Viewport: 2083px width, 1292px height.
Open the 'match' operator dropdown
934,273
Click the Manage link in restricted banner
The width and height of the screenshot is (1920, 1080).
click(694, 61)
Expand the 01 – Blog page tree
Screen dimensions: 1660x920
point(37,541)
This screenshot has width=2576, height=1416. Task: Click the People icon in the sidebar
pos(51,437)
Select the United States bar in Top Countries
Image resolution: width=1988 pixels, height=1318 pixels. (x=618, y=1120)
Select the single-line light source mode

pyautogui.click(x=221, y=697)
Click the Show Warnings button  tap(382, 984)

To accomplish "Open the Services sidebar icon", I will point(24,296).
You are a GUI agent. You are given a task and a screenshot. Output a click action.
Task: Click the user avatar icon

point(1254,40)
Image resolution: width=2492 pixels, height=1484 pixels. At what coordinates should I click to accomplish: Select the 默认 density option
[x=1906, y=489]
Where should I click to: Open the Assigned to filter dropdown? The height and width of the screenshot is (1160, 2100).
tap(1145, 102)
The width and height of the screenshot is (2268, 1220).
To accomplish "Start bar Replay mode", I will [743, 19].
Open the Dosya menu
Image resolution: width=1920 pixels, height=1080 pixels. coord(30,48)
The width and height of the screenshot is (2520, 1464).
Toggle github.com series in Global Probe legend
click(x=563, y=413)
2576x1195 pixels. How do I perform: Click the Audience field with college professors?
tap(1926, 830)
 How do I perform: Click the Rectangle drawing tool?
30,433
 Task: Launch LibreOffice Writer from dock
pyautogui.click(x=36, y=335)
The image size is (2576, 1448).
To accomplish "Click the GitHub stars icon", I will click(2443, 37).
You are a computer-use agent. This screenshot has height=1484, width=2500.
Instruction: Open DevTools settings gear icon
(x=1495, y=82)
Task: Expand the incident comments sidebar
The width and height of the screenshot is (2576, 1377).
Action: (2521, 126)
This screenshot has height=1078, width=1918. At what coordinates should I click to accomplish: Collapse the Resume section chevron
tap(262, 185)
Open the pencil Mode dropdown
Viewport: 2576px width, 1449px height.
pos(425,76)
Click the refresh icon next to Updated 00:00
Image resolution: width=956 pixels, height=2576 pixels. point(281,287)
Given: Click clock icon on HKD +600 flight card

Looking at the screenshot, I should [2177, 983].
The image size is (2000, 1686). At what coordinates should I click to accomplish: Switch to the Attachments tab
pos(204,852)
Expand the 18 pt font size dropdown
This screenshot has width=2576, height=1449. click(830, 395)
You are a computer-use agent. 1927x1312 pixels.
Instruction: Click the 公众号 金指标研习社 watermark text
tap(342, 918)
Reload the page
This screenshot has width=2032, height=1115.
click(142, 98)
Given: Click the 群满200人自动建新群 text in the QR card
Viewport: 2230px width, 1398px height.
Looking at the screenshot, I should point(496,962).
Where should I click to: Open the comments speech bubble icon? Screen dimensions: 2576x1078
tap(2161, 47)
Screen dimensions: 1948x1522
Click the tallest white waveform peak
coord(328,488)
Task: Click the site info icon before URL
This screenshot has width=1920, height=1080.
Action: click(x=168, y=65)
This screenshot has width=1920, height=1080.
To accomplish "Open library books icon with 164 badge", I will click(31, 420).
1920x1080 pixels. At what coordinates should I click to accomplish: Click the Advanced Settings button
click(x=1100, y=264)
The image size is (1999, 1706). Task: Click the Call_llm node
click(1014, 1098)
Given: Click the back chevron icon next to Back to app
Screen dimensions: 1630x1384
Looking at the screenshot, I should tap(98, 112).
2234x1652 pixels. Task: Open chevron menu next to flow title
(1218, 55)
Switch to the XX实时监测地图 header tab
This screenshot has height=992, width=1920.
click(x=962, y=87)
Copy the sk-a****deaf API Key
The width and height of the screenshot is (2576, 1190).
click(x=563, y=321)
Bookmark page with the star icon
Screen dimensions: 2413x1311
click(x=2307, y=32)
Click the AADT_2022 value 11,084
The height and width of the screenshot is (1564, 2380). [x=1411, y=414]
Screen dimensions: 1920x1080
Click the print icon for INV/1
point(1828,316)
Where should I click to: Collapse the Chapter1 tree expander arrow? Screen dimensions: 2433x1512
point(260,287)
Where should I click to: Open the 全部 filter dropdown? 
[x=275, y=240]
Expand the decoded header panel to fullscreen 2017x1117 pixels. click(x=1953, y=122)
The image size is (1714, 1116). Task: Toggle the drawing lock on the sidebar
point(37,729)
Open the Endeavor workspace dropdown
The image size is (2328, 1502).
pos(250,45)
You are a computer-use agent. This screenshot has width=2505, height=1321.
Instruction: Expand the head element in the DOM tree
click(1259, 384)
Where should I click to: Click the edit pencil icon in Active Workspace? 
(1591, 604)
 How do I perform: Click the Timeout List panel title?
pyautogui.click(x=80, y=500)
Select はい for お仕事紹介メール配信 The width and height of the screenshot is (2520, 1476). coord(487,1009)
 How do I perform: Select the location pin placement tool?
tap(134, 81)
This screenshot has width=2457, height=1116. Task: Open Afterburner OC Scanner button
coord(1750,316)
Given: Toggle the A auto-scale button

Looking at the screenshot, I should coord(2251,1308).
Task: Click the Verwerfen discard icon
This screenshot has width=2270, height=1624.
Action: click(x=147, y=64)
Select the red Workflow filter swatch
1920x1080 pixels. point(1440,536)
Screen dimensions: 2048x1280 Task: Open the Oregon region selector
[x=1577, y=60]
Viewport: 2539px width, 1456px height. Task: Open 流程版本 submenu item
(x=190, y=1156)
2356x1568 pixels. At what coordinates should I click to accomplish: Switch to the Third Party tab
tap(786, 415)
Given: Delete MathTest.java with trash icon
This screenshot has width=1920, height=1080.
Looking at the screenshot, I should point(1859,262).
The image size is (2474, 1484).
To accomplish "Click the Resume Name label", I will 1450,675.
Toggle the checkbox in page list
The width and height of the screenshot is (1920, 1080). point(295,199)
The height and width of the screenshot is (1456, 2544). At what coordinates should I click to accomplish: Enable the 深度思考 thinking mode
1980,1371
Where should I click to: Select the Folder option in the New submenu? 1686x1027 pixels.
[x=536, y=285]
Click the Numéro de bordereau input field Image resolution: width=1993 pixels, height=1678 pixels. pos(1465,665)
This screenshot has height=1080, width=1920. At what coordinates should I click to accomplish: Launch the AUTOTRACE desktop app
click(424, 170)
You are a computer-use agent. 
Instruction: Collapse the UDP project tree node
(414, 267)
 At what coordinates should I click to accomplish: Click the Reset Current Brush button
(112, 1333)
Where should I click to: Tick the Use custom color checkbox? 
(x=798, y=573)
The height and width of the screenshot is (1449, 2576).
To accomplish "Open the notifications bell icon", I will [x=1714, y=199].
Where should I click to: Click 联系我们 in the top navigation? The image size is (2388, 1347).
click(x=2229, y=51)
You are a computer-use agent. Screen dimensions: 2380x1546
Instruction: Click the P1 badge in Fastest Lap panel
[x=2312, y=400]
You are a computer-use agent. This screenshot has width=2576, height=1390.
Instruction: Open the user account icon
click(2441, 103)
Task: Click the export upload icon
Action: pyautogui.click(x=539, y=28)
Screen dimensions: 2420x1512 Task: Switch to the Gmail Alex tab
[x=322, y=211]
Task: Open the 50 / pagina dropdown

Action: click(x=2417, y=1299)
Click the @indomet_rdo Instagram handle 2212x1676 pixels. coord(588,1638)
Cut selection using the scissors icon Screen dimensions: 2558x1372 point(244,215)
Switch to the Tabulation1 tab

**TASK DETAILS:** With "will" as the search string, filter the records and return each line that has it.

**RESULT OF THE EXERCISE:**
To accomplish "Open the Services sidebar icon", I will point(24,296).
To accomplish "Start bar Replay mode", I will [743, 19].
To accomplish "Click the GitHub stars icon", I will click(2443, 37).
To accomplish "Open library books icon with 164 badge", I will click(31, 420).
To accomplish "Click the Resume Name label", I will 1450,675.
To accomplish "Open the notifications bell icon", I will [x=1714, y=199].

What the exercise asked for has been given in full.